Raising the bar at BVE

Peter Savage 2

Author: Peter Savage 2

Published: 01 April 2016

Azule's Peter Savage managed to drag himself away from his countless BVE meetings (and the show bar) for long enough to discover that ˜easy-to-use' was the tipple of choice at this year's show.

Trade shows are funny things. When you arrange a lot of meetings, it is quite easy to spend an entire week at an exhibition and not see any kit or attend any seminars. Generally this is fine as you benefit from talking to a lot of people in a short space of time. But that doesn't necessarily broaden your mind. So at BVE this year I made a concerted effort to see some of the things on show.

Now, you may be thinking €˜see some of the things on show' is just a euphemism for 'wandering the hall and then heading to the bar'. But you'd be wrong. I did visit the bar, granted, but I saw some pretty interesting stuff too: and 'easy-to-use' was very much the order of the day. These are my five highlights.

Another easy-to-use camera from Sony

There were lots of interesting cameras on show from the Panasonic LT (a cut-down version of the Pansonic 35 for documentary filmmakers) to a 4k broadcast camera from CIS (the VCC-4K1) that was so new it's not even listed on the company's website. The stand out shooter for me, however, was from Sony. The PXW-Z150 is an XDCam camcorder that is lightweight and simple to use, as you might expect, but also includes wireless functions and 4k (3840x2160) up to 30P. It also does fives times slo-mo in HD at up to 120 frames per second.
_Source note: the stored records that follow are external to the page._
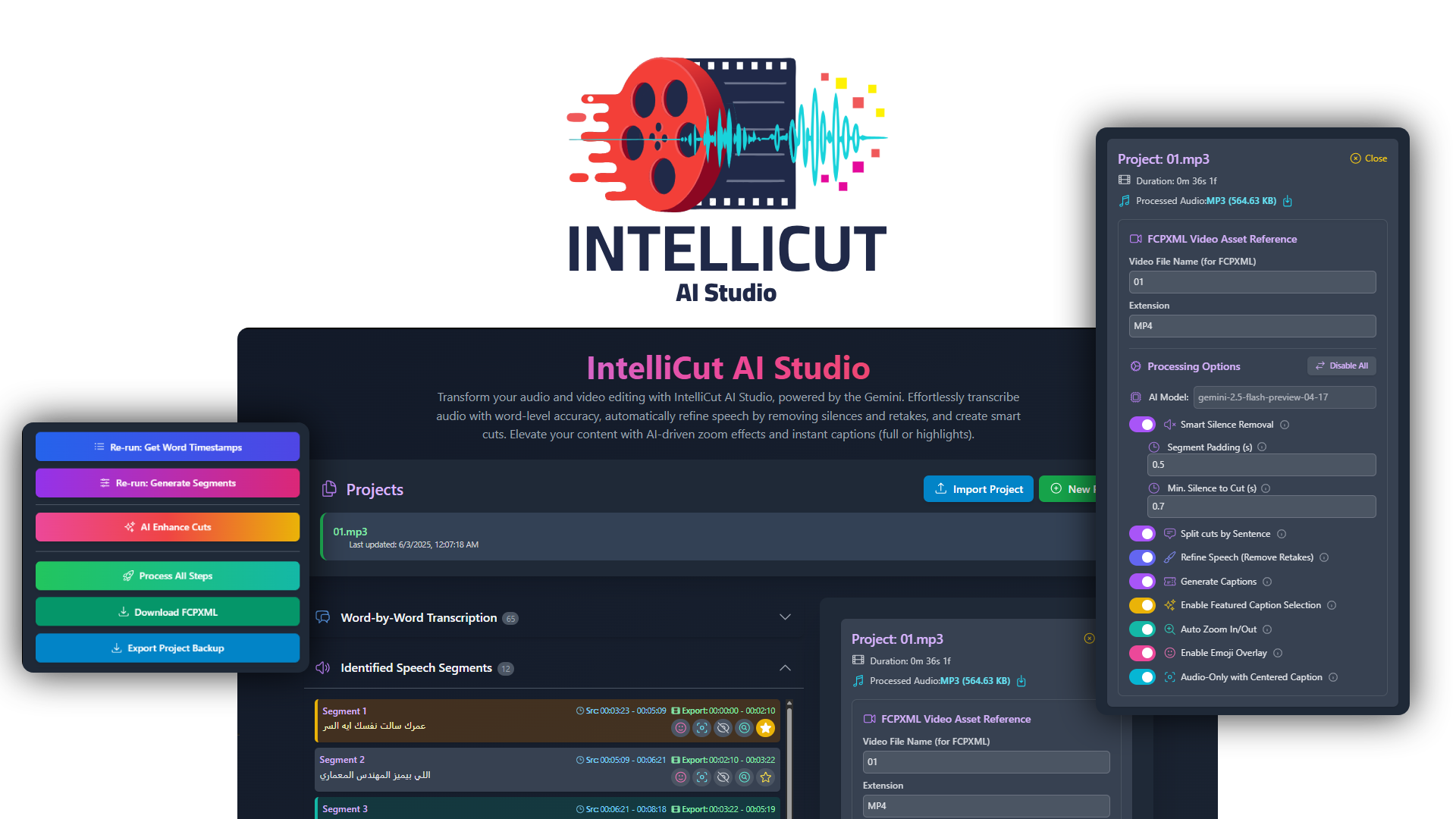Run Process All Steps
This screenshot has width=1456, height=819.
point(167,576)
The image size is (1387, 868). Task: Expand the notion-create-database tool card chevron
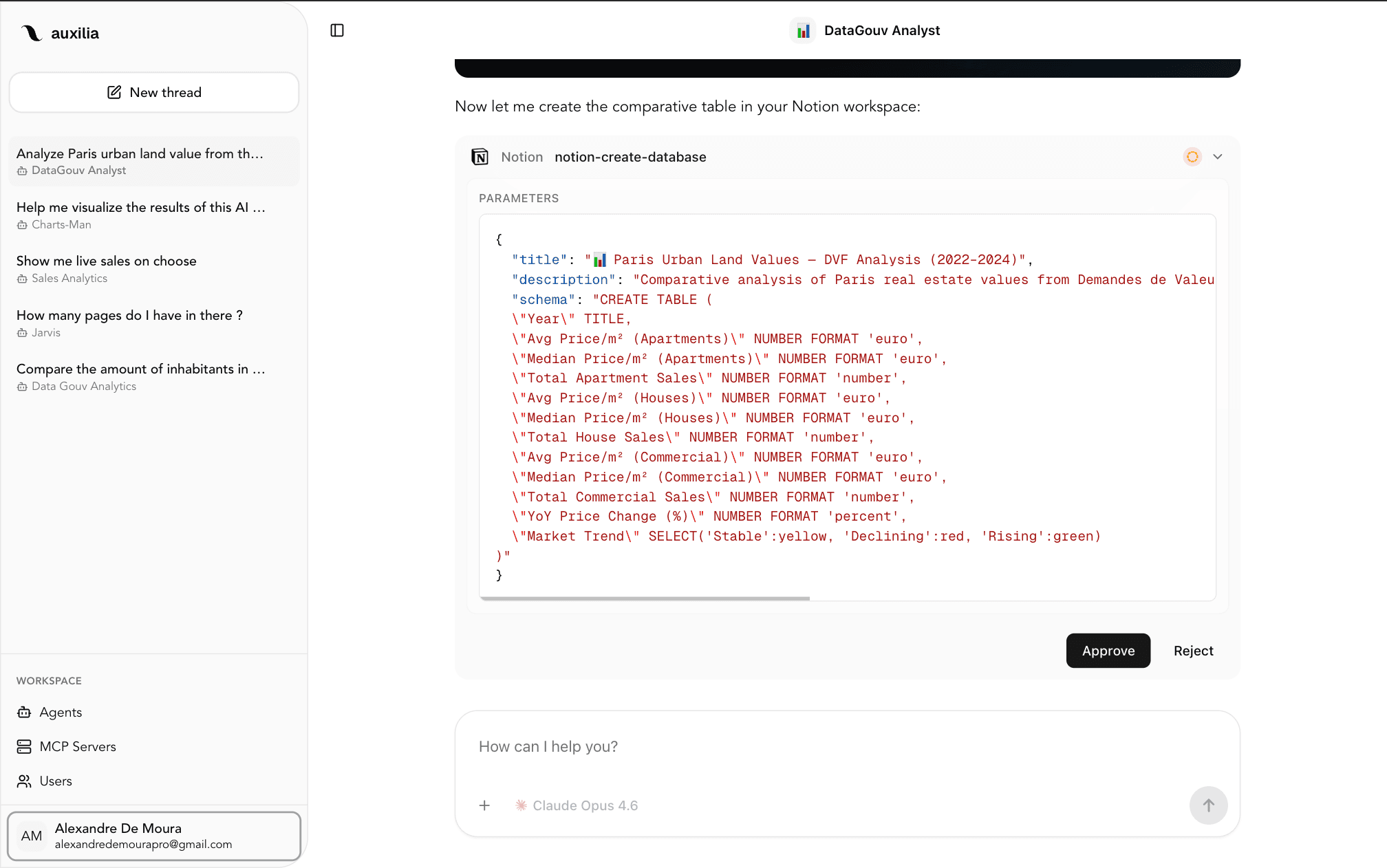pos(1218,156)
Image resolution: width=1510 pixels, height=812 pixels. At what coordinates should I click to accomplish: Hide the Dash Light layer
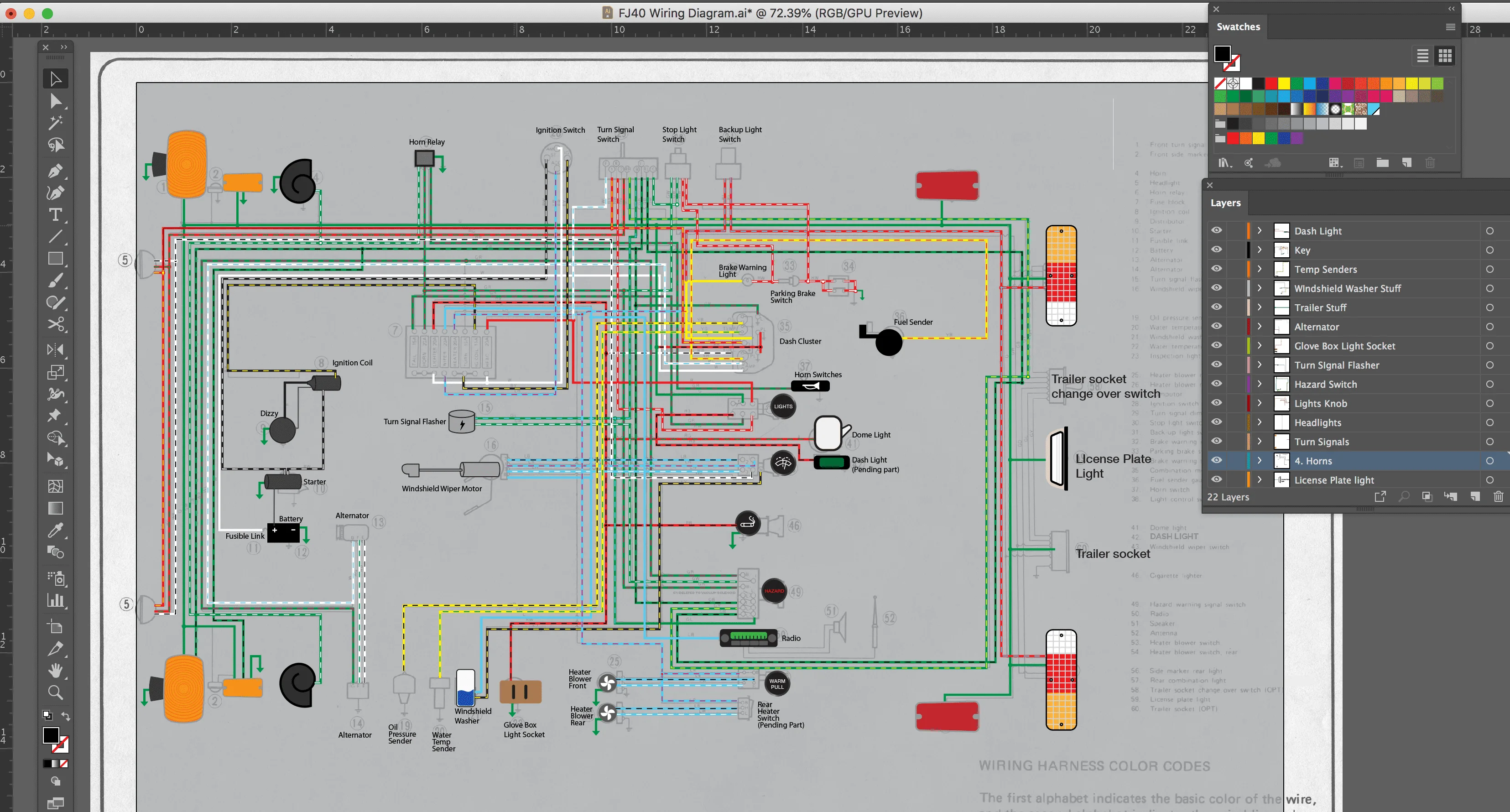(1216, 230)
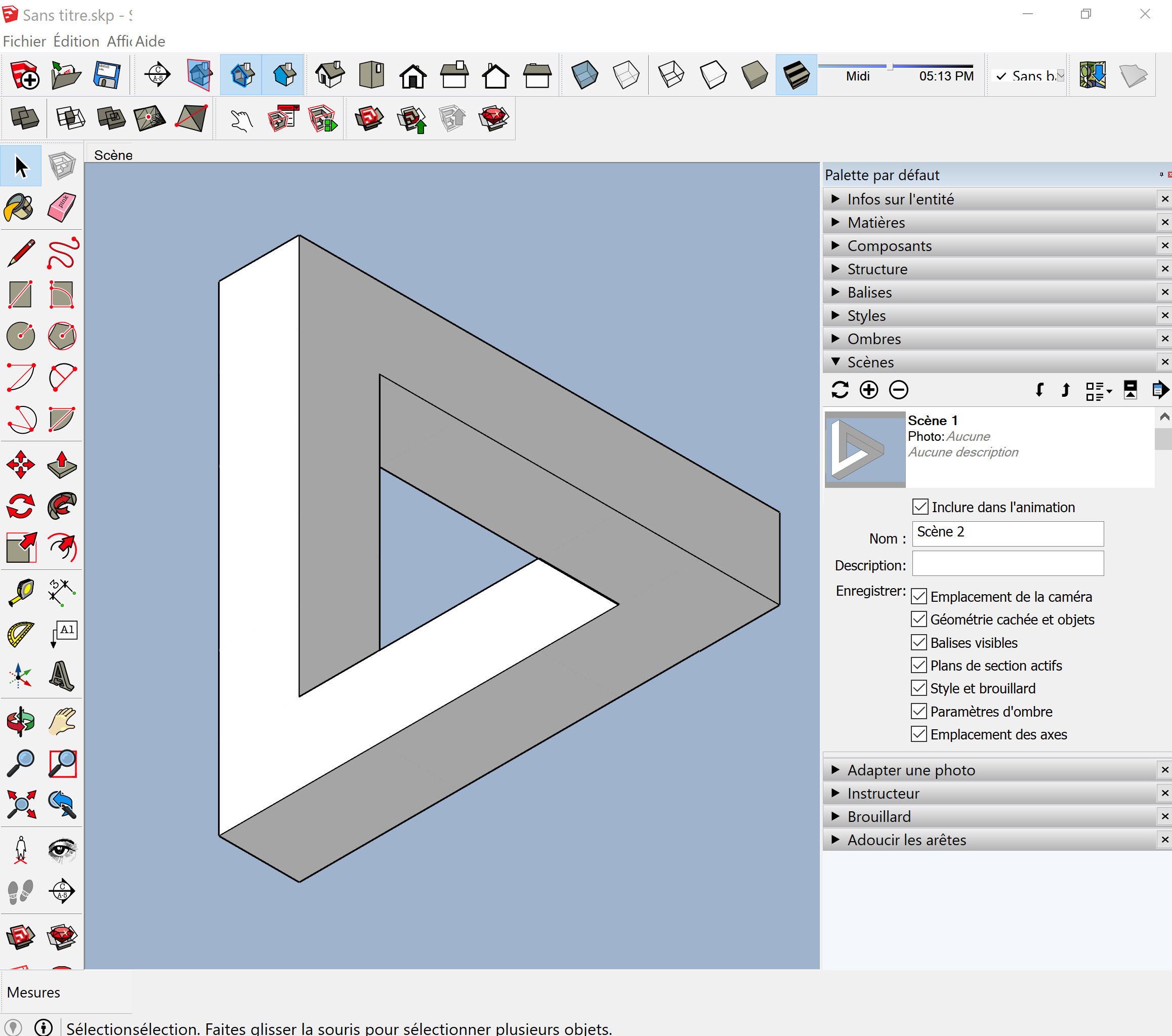Select the Eraser tool
This screenshot has height=1036, width=1172.
[62, 208]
With live streaming capabilities and FTP wireless connection with built-in Wi-Fi, it looks ideal for corporate production or fast turnaround factual.

A fully programmable dolly from Technocrane

I'm no expect but even I could work the very impressive TechnoDolly, a programmable, repeatable telescoping camera crane, based on the Techno 15, that was on show via Technocrane. To programme it you simply sample the first and last frames, and then a couple of frames in between. Once you have adjusted the focus and zoom you press the play button. And, um, that's it. A computer not only fills in the gaps for you it stores all your moves and can repeat them ad infinitum. I couldn't believe how simple it was. And simple is good in my book.

Real leaps forward in lighting technology

An improvement in LED technology has completely changed the way the TV industry lights a shot. Fluorescents are still used but tungsten is rarely seen these days as the advantages of LED far outweigh any lingering cost issues. At BVE I saw a couple of very interesting innovations.

Sumolight's Sumospace is a hexagon-shaped bi-colour fixture with a 6k output and the reduced power consumption of an LED that renders really strong, vibrant colour. Designed for studios, it is light and collapsible and folds away into a tiny bag. This is not your standard studio light I can assure you. At the same time the Mole-Richardson Company has its 900W SeniorLED Fresnel and the 100W Vari-MoleLED. The former has a 5K equivalent output in a single source LED while the variable colour Vari-Mole is a full colour spectrum LED in a portable, all-in-one kit-style fixture. Again, it is designed for ease-of-use.

A video transmitter you can rely on

On the WTS Broadcast stand, the Californian firm TVU Networks was showing its TVU One, a live, mobile IP newsgathering HD video transmitter. It's a bit like the full-size TVUPack backpack transmitter but is much smaller and lighter. I didn't test it but, according to the TVU guys, it uses the same proprietary Inverse StatMux Plus technology as the TVUPack. This means you can rely it on it not to fall over, which is rather crucial.

Science fiction becomes science fact

Finally, here's something that is going to sound a bit Star Trek. The UK start-up Kino Mo was showing 3D holographic displays at BVE that you can generate by simply transferring images or video from a computer via USB or wirelessly. I would imagine that they would be used for in-store advertising and such like but there could be other applications too. They caused a proper kerfuffle at the show, that's for sure. It's not often you see Harry Potter actress Emma Watson floating in mid-air right in front of you. And before you accuse me of visiting that stand AFTER I'd been to the bar, I can assure you that I hadn't touched a drop before I saw those holograms. It was all real.

It's a good thing I did branch out this year and look at the stands. It would have been a real shame to miss any of this stuff. Now, where did I put that drink?